I’m obligated to issue a warning that this may mean nothing. The only contracts up there that don’t fall under a “too early to tell” umbrella belong to Adeiny Hechavarria and Dayan Viciedo, who are both busts.

It’s also worth noting that even Dice-K looked like a solid investment early on in his career, compiling 10.6 RA-9 WAR in 2007 and 2008. That, however, was the end of his shelf life as a useful player. Maybe Darvish, Cespedes, Chapman, Puig and others will fall victim to the same sort of decline.

However, I’m also obligated to suggest that maybe there are other forces at work here. Maybe, just maybe, the reason that more recent big-money international contracts are working out is because teams know what they’re doing now.

One very important factor regarding Cuban players like Cespedes, Puig and now Guerrero and Abreu is that teams are now better able to scout them. Here’s Jorge Arangure Jr. writing for Sports on Earth:

Cuban players are also becoming less of a risk. Teams can not only scout players during international tournaments, they can also access statistics and video of Cuban league performance on the internet. There are several websites dedicated to livestreaming Cuban league games.
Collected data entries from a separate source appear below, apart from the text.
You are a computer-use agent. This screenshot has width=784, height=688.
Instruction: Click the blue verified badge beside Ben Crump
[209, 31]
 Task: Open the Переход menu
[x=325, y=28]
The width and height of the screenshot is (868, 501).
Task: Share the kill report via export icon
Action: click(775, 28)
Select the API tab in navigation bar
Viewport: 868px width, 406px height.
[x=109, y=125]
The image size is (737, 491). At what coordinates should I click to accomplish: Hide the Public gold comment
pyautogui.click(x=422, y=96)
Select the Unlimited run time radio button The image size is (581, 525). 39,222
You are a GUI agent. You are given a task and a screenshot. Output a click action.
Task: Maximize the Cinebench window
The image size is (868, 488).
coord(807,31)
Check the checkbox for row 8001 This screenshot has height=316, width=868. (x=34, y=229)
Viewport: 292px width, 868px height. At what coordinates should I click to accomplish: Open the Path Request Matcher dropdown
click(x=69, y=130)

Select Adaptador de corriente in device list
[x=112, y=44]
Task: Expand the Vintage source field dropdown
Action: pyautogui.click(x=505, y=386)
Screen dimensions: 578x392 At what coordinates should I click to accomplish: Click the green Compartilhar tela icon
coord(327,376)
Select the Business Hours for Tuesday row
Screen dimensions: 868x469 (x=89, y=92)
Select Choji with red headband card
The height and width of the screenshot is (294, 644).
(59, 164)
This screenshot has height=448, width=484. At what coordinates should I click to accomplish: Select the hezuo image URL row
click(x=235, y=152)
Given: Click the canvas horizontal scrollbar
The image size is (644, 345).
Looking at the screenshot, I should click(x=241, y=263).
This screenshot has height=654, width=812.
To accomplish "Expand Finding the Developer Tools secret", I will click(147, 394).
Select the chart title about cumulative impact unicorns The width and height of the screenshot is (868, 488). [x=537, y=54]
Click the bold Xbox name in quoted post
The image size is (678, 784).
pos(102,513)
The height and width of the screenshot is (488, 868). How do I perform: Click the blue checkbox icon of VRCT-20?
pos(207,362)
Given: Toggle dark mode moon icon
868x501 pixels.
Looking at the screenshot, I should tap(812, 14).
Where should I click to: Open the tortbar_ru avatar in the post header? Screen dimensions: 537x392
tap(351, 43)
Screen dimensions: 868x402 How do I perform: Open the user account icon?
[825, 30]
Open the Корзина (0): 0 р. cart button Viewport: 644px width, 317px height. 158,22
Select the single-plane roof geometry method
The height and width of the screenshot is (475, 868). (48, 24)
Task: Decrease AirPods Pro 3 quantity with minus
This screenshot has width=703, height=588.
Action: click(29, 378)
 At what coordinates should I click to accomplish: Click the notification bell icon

‘We can access performance in terms of statistics in the Cuban League,’ [A’s general manager Billy Beane] said. ‘It’s not as much as we have in other areas, but it’s more than before. More players coming over also gives you a baseline to judge these guys too. It just gives you more of a foundation.’

The “other areas” Beane referred to presumably include Japan’s Nippon Professional Baseball, where Darvish and Chen come from, and the Korean Baseball Organization, where Ryu comes from. The availability of video and statistics from these leagues surely trumps that of video and statistics from Cuba, giving teams more means to form educated projections.

Increased access and, with it, increased analytical power are the kinds of things that would lead to a greater frequency of sound investments in international stars. We won’t be able to make a definitive judgment on that until a few years from now—when we’ll be able to put the investments in the above table in perspective and also dissect the Tanaka, Abreu and Gonzalez investments—but for now it’s a possibility that should be taken seriously.

I’ll say this much: Teams definitely should be figuring things out when it comes to international stars. With spending limits placed on the draft and on the international amateur market, and with the extension craze sucking talent out of free agency, teams are finding themselves with money that they have to spend somewhere. To this end, international stars are an intriguing outlet.

So if ever there was a time for teams to stop missing on big investments in international stars, it’s now.